O interesse do consumidor brasileiro por chocolate é marcado por forte sazonalidade e concentração em poucas marcas. O volume de buscas por marcas de chocolate pode alcançar quase 19 milhões em um único mês durante o período da Páscoa, conforme apontam dados de uma pesquisa da Timelens.
Nos demais meses do ano, o interesse diminui de forma significativa. Mesmo datas tradicionalmente relevantes para o varejo, como o Natal, não atingem o mesmo nível de atenção, consolidando o feriado pascal como o momento mais importante para a categoria.
Entre as chocolaterias especializadas analisadas, a liderança é da Cacau Show, que acumula 139,5 milhões de buscas no período de quatro anos. O volume representa sete vezes mais interesse do que a soma de Kopenhagen, Lindt, Dengo e Brasil Cacau, indicando forte domínio de atenção digital.

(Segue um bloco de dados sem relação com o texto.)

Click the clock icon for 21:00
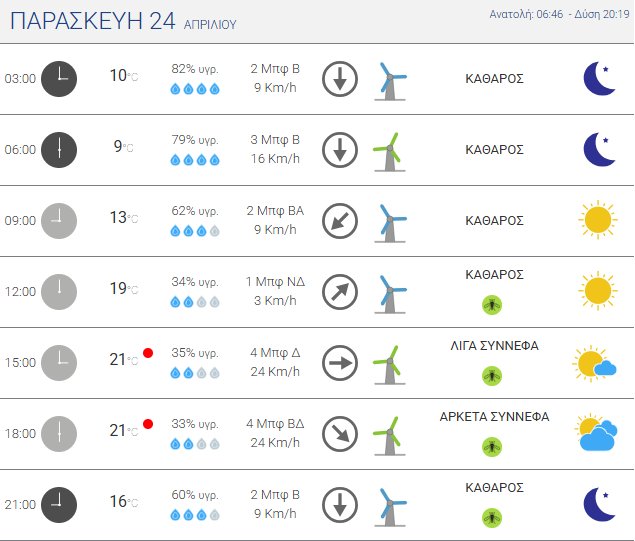 [59, 504]
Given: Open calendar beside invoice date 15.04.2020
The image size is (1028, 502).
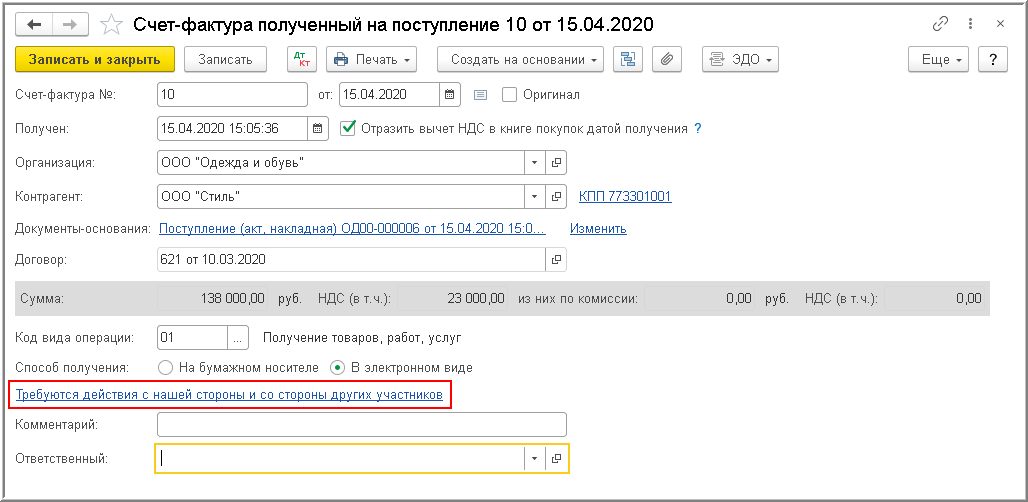Looking at the screenshot, I should pos(451,95).
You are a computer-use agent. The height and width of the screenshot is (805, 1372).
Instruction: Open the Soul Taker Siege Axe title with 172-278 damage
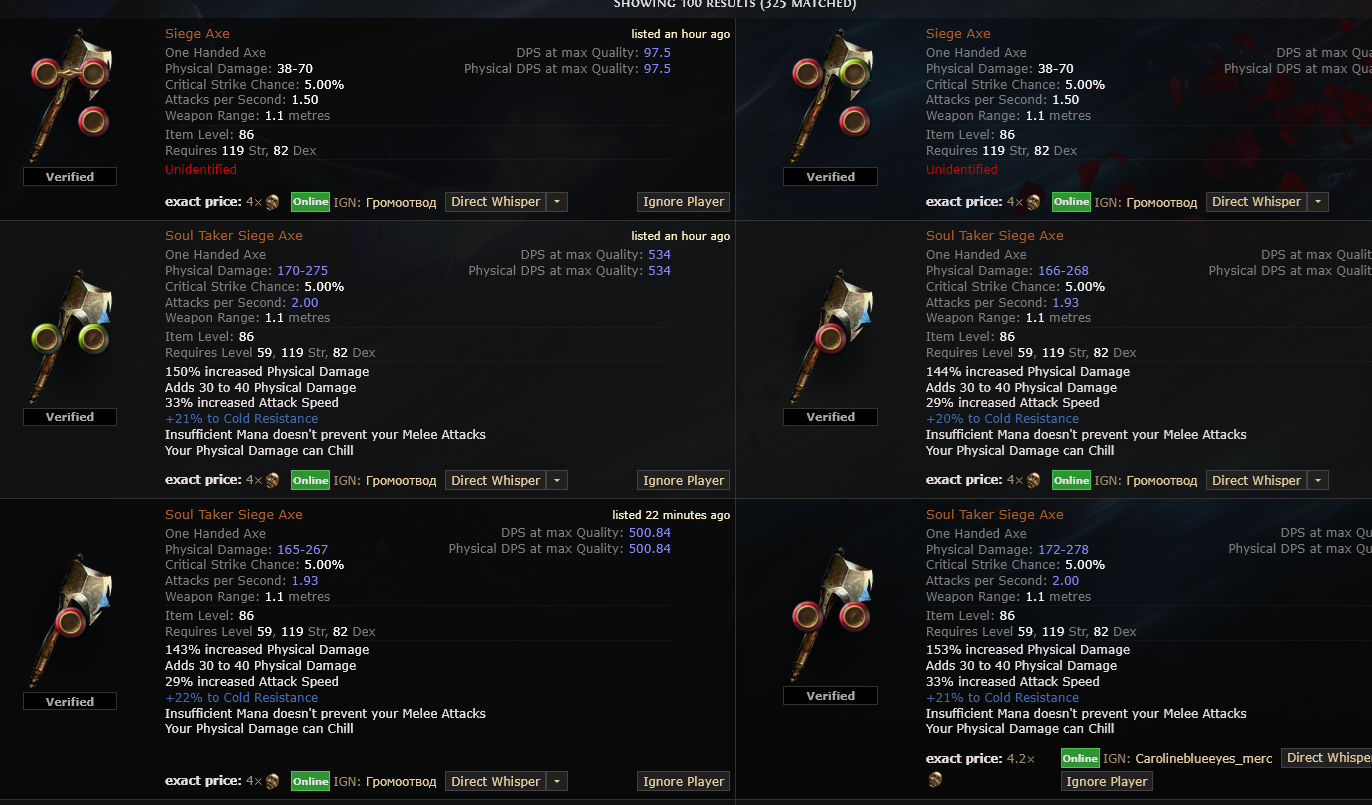click(x=995, y=514)
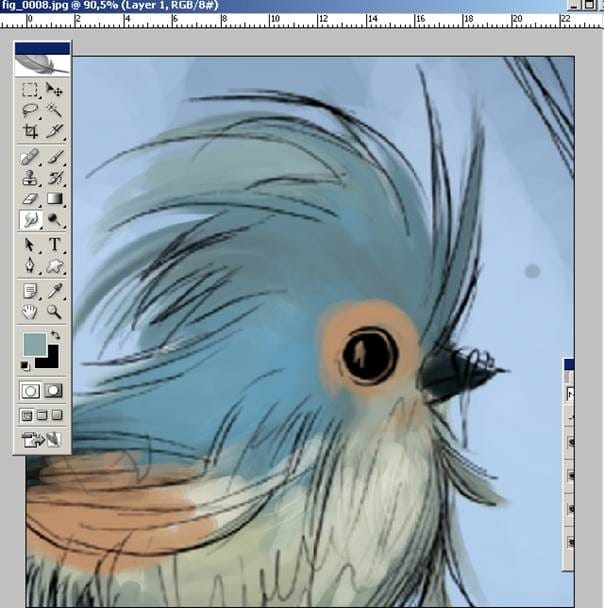Select the Move tool
This screenshot has width=604, height=608.
(54, 91)
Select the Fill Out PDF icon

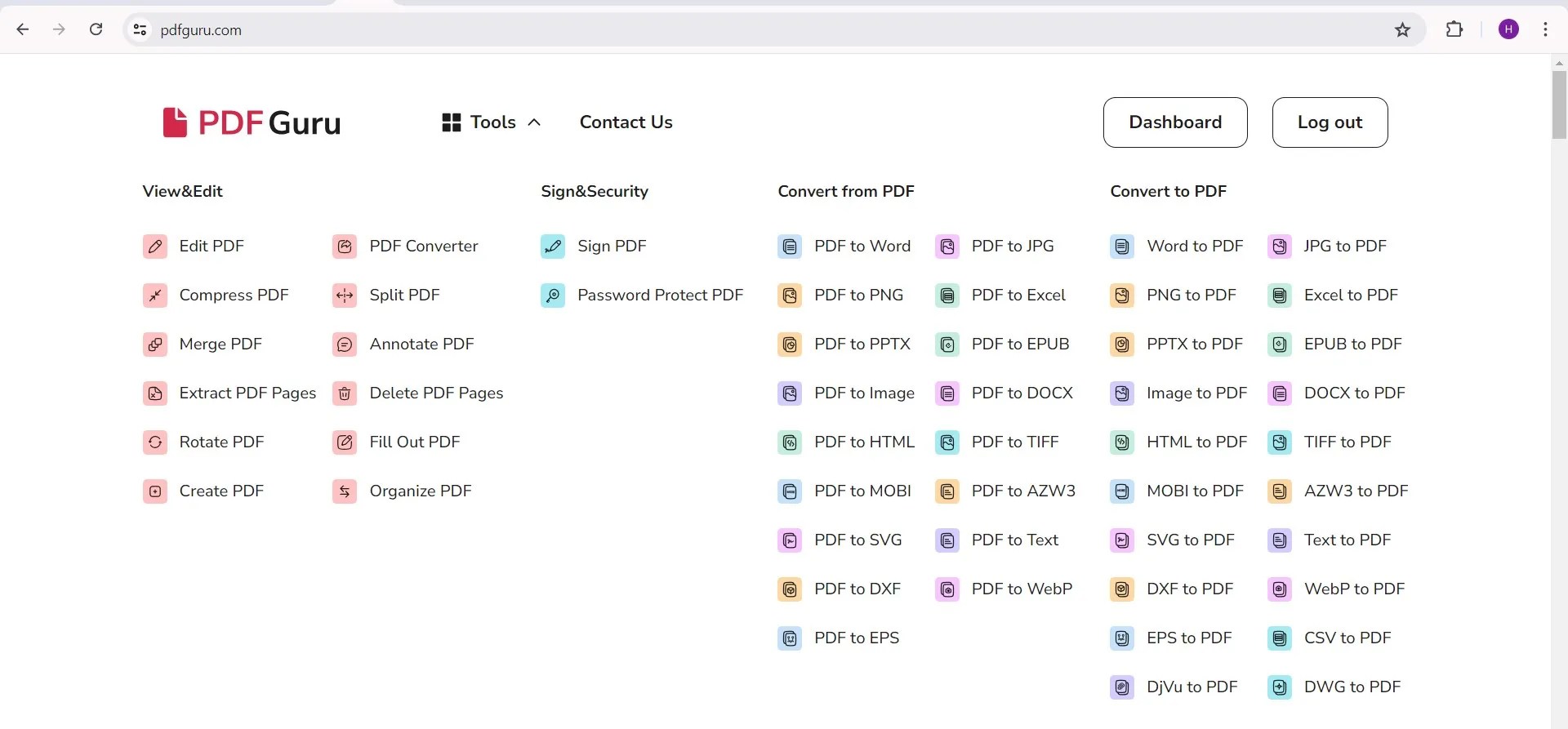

A Kopenhagen registrou o maior crescimento proporcional no período analisado, com alta de 122% em quatro anos. O comportamento de busca também revela um fator simbólico relevante: 99,97% das pesquisas são feitas apenas pelo nome da marca, sem referência a produtos específicos, o que sugere forte associação com posicionamento premium e valor de marca.
Já a Brasil Cacau apresenta um padrão diferente. Segundo o levantamento, 40,7% das buscas relacionadas à marca envolvem comparações com concorrentes, indicando que o consumidor utiliza o Google como ferramenta para avaliar preço e custo-benefício antes da decisão de compra.
No caso da Lindt, a análise aponta um possível desafio relacionado à distribuição física. Cerca de 12,7% das buscas associadas à marca incluem termos ligados a “onde comprar”, o que sinaliza que o interesse do consumidor frequentemente esbarra na dificuldade de localizar pontos de venda.
Os dados reforçam que o mercado brasileiro de chocolates é influenciado não apenas por produto ou sabor, mas também por fatores como presença de marca, posicionamento e capacidade de capturar a atenção do consumidor em momentos estratégicos do calendário.